The often vulgar excesses of his life, culminating in his flamboyant suicide in 1970, have prevented Yukio Mishima from being recognized as one of the great writers of the 20th Century. These complementary volumes of fiction and nonfiction only confirm his genius.
Of the seven stories in "Acts of Worship," which span most of the author's career, "Sword" is the most typical. With his lean, amber flesh and single-minded devotion to samurai ideals, kendo champion Jiro Kokubu prefigures the ill-fated Isao in "Runaway Horses." His exquisitely trained movements reflect the unconscious purity of the Zen archers; he remains at the center of each motion, taut, yet natural and relaxed.
But Mishima balances this physical perfection against the character's icy priggishness: Jiro proves as hollow as the decadent society he inhabits. The title story is both the most unusual and the most affecting work in the collection. Two very unsympathetic characters, a dried-up old poet and the meekly self-effacing widow who looks after him, discover their unspoken emotional bond on a sentimental but unromantic journey.
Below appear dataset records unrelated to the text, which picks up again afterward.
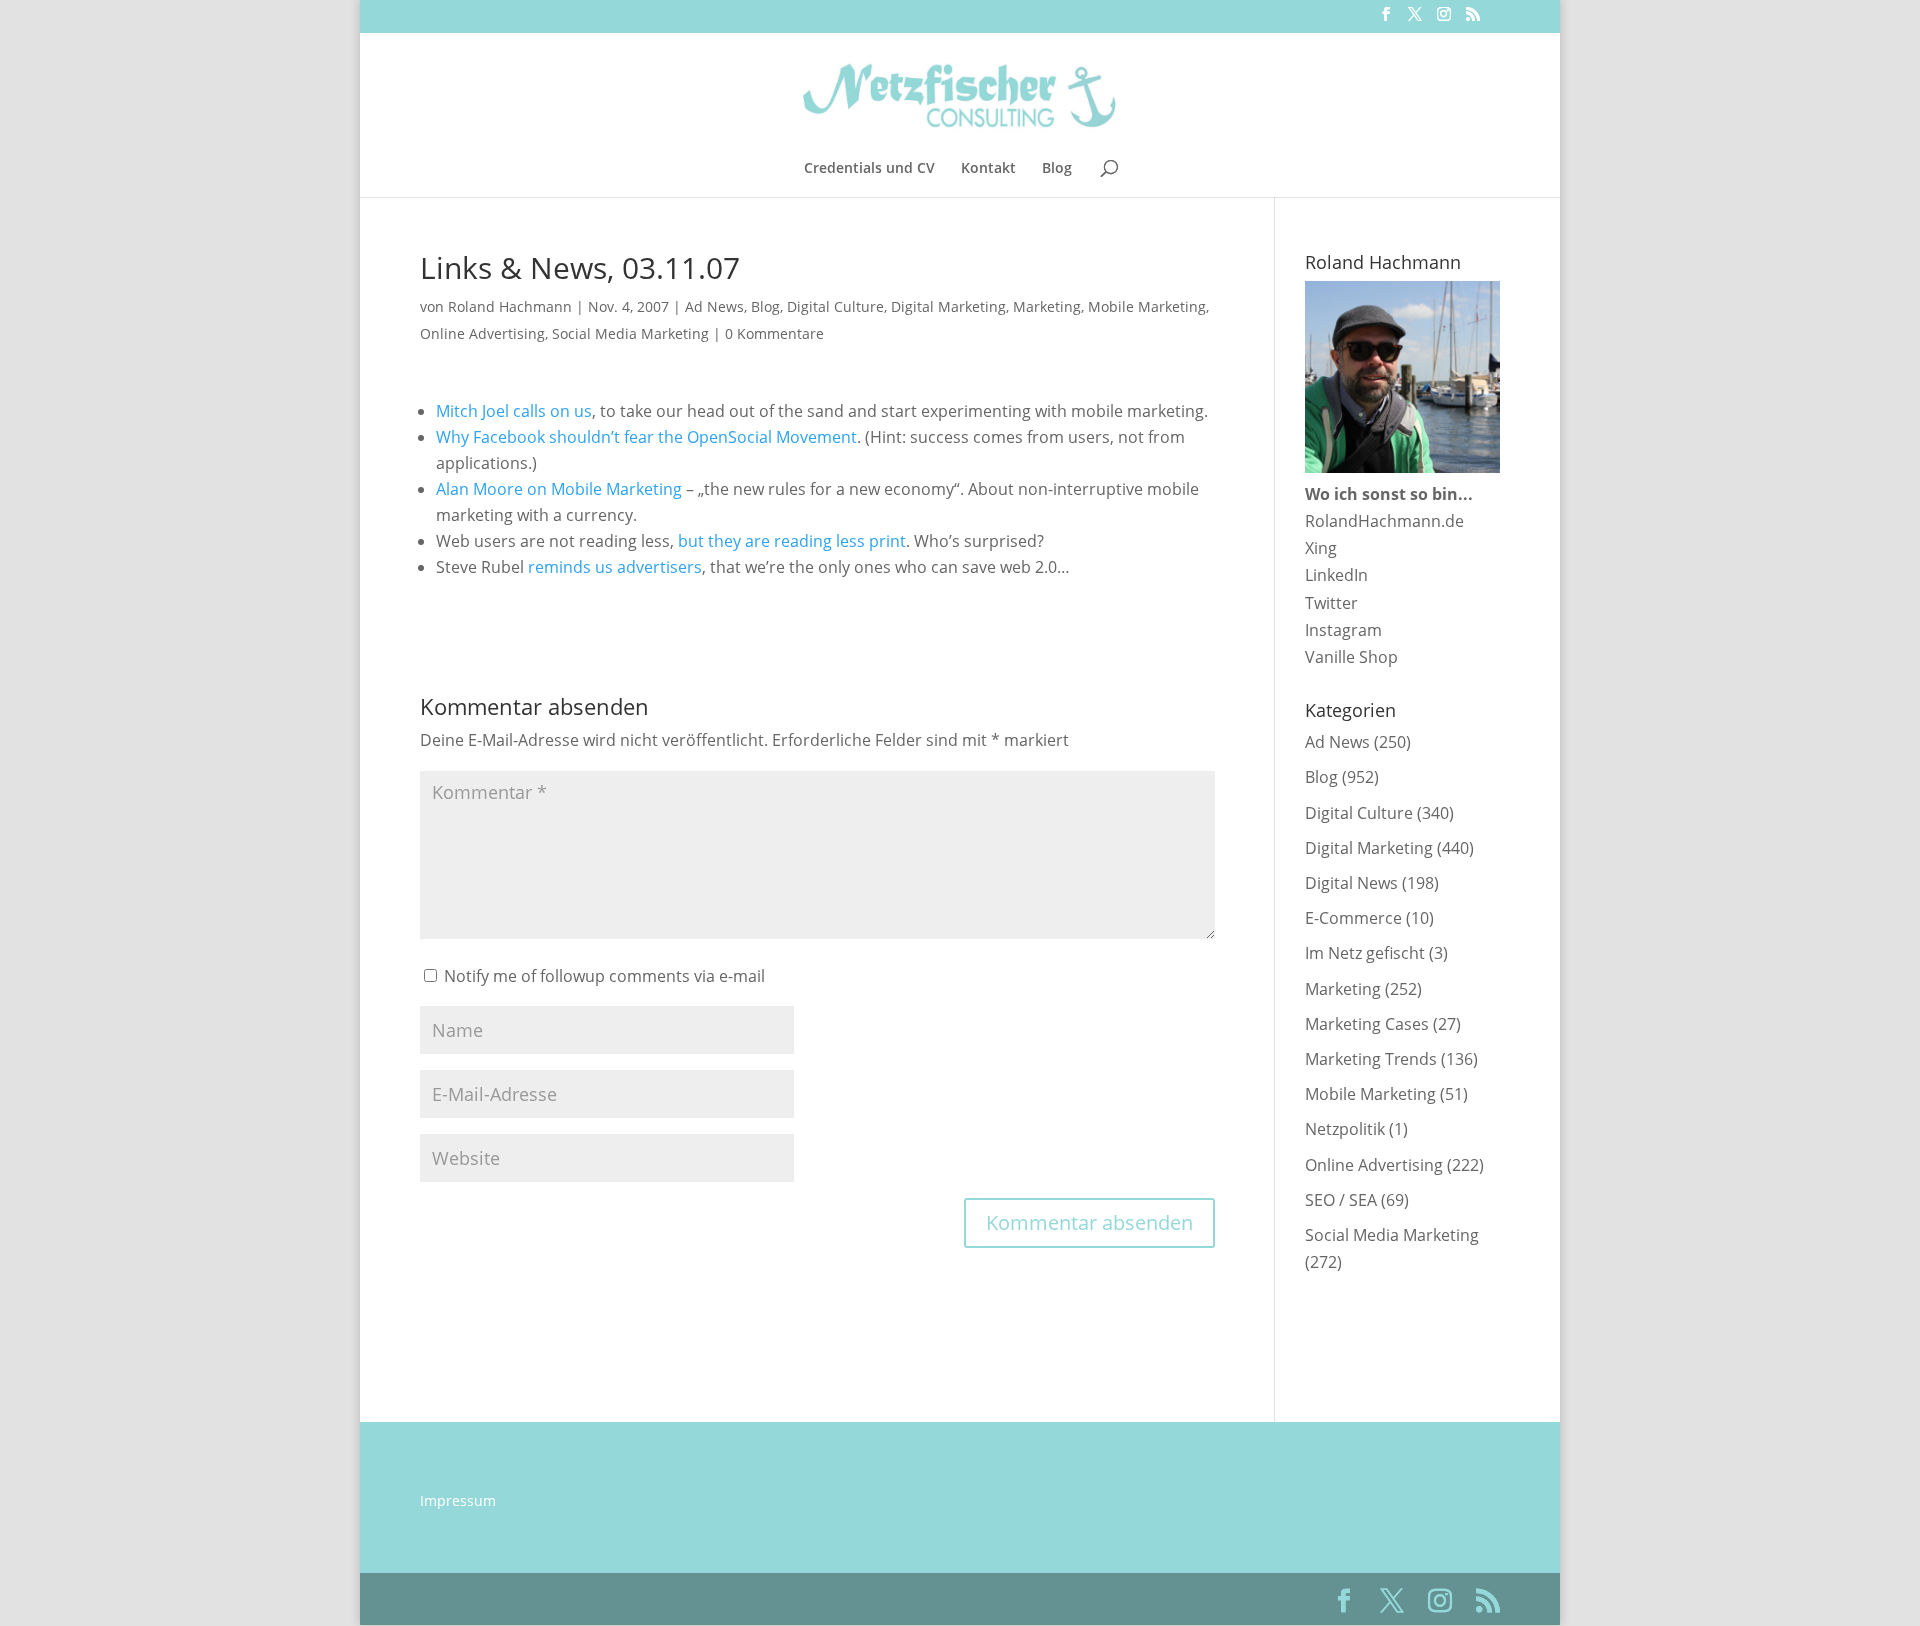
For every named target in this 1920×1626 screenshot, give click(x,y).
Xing (1321, 548)
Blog (1057, 169)
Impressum (458, 1500)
Mishima explores his fixation with body-building in "Sun and Steel," an intensely personal book--part autobiography, part artistic credo, part apologia. Initially, Mishima was intrigued by the contrast between physical exercise and his life as a writer. But the transformation of his body gradually led to a transformation of his literary style, and this synthesis strengthened his fascination with death. In addition to exploring the beliefs that underlie much of Mishima's work, "Sun and Steel" stands as a devastating portrait of an extraordinary mind.